Under 42 Pa. C.S. § 8371, in an action on an insurance policy, an insured may recover interest, punitive damages, court costs, and attorney fees “if the court finds the insurer has acted in bad faith toward the insured.”  Because the statute did not define “bad faith,” the court considered the intent of the legislature in enacting the statute.  The court noted that section 8371 was a response to the court’s 1981 decision, D’Ambrosio v. Pennsylvania Nat’l Mut. Cas. Ins. Co., 431 A.2d 966, which declined to recognize a common law right of bad faith.  The “seminal” bad faith cases cited in D’Ambrosio did not require proof of ill-will beyond a finding of knowledge or reckless disregard of a reasonable basis to deny coverage. Gruenberg v. Aetna Ins. Co., 510 P.2d 1032 (Cal. 1973); Anderson v. Continental Ins. Co., 271 N.W.2d 368 (Wis. 1978).

The court also noted the “preeminent ruling” on bad faith was a Pennsylvania Superior Court case, Terletsky v. Prudential Property & Cas. Ins. Co., 649 A.2d 680 (Pa. Super. 1994).  In Terletsky, the court set forth the standard for bad faith, holding “the plaintiff must show [1] that the defendant did not have a reasonable basis for denying benefits under the policy and [2] that the defendant knew or recklessly disregarded its lack of reasonable basis in denying the claim.”  In Rancosky, the Court adopted this standard of bad faith, which included an objective requirement (the insurer lacked reasonable basis for denying benefits), and a subjective component (the insurer’s knowledge or reckless disregard of its lack of reasonable basis for denying benefits).

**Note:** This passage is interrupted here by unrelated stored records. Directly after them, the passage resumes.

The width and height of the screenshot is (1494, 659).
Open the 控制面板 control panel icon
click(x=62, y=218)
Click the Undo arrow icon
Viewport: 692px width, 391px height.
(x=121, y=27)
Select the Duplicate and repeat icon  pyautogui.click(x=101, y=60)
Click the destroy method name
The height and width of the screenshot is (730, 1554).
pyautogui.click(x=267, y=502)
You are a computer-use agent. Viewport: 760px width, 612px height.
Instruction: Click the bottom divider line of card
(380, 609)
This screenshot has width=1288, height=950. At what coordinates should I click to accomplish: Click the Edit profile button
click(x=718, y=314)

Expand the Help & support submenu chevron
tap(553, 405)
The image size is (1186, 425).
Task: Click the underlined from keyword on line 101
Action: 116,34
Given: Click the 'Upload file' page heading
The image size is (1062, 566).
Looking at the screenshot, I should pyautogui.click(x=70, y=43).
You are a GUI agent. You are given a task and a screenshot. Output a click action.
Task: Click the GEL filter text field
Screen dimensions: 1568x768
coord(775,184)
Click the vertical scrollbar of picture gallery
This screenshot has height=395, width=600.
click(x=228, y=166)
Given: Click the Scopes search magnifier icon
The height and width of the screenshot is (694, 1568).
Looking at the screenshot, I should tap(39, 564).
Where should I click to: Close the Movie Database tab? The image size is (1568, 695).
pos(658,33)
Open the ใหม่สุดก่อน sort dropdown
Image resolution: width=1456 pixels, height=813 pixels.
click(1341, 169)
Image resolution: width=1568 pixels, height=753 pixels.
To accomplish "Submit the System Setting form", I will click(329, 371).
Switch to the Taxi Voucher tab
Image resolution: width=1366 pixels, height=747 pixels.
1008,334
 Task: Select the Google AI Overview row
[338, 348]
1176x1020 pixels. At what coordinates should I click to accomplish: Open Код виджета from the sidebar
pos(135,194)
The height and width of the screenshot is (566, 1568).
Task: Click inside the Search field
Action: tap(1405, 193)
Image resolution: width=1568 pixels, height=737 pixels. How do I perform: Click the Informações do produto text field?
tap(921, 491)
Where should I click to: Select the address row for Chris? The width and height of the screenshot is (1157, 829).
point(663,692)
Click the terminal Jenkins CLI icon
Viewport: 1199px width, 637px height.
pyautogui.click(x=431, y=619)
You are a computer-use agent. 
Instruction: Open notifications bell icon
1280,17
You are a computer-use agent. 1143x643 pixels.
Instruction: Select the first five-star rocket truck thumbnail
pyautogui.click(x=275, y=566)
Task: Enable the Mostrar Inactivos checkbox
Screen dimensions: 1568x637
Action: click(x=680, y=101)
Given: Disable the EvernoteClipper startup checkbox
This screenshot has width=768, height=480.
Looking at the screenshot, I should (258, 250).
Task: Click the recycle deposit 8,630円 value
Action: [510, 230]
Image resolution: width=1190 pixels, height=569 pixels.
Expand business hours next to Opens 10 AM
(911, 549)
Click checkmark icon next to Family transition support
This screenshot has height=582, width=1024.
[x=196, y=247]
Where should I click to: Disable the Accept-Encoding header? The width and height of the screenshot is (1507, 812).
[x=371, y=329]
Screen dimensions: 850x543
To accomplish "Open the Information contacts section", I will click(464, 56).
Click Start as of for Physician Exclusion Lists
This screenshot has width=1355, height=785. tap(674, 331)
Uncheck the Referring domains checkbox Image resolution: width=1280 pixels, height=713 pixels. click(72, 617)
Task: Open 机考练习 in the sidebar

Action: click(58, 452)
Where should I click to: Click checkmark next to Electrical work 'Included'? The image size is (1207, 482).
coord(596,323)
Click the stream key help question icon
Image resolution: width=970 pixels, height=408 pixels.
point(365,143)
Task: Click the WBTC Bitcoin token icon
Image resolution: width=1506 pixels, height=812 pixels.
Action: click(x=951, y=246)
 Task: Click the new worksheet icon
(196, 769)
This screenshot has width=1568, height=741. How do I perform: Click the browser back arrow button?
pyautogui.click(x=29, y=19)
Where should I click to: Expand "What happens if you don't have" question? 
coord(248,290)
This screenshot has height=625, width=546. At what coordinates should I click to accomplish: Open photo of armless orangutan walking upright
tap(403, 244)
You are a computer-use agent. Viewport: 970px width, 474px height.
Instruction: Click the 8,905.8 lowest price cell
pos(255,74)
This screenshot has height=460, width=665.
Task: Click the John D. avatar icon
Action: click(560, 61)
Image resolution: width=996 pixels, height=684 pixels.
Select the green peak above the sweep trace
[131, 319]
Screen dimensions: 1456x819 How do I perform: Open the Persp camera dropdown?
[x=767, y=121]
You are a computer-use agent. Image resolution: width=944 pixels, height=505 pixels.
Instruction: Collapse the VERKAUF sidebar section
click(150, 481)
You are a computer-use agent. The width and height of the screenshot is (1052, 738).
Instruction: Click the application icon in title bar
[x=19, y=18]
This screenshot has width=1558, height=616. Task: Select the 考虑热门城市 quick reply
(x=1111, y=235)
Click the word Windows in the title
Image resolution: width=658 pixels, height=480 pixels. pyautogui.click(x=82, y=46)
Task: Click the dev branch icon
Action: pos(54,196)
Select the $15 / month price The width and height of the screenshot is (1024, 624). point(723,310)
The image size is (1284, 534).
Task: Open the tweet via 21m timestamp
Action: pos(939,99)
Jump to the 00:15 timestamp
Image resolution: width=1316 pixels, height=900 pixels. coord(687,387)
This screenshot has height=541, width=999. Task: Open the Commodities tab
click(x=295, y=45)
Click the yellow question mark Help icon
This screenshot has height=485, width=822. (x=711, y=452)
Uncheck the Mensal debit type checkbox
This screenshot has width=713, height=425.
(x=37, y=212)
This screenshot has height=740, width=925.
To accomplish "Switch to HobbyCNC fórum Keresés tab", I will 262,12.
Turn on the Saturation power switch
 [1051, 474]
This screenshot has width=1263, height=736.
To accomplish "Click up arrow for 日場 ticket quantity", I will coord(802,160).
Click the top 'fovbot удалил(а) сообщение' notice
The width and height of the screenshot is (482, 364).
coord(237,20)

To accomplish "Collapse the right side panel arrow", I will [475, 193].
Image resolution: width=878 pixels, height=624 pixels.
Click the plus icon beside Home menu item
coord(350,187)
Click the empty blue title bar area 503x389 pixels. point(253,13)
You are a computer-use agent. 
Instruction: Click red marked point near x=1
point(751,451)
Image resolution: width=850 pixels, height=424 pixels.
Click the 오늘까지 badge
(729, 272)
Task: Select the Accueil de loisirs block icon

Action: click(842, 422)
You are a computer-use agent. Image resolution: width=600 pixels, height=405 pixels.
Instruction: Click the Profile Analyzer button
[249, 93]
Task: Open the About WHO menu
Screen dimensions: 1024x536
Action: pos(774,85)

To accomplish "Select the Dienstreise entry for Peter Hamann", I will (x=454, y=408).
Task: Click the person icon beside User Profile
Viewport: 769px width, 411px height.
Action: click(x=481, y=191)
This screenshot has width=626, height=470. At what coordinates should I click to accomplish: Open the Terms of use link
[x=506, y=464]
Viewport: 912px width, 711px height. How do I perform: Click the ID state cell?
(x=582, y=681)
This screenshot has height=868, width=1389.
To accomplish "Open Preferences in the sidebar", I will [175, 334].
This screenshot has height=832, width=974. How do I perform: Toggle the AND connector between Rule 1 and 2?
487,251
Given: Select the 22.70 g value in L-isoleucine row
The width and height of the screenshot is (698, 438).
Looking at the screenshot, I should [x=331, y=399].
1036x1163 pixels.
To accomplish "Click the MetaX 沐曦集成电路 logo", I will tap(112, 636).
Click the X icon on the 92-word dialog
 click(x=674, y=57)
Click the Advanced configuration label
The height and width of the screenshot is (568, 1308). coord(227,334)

Terletsky also cited a Black’s Law definition of “bad faith” that required a “dishonest purpose… through some motive of self-interest of or ill will; mere negligence or bad judgment is not bad faith.”  The court found that while this dicta “inadvertently created confusion,” the court held that “proof of the insurer’s subjective motive of self-interest or ill-will, while perhaps probative of the second prong of the above test, is not a necessary prerequisite to succeeding in a bad faith claim.”  The court further found that such a finding was similarly unnecessary to support an award of punitive damages under the statute.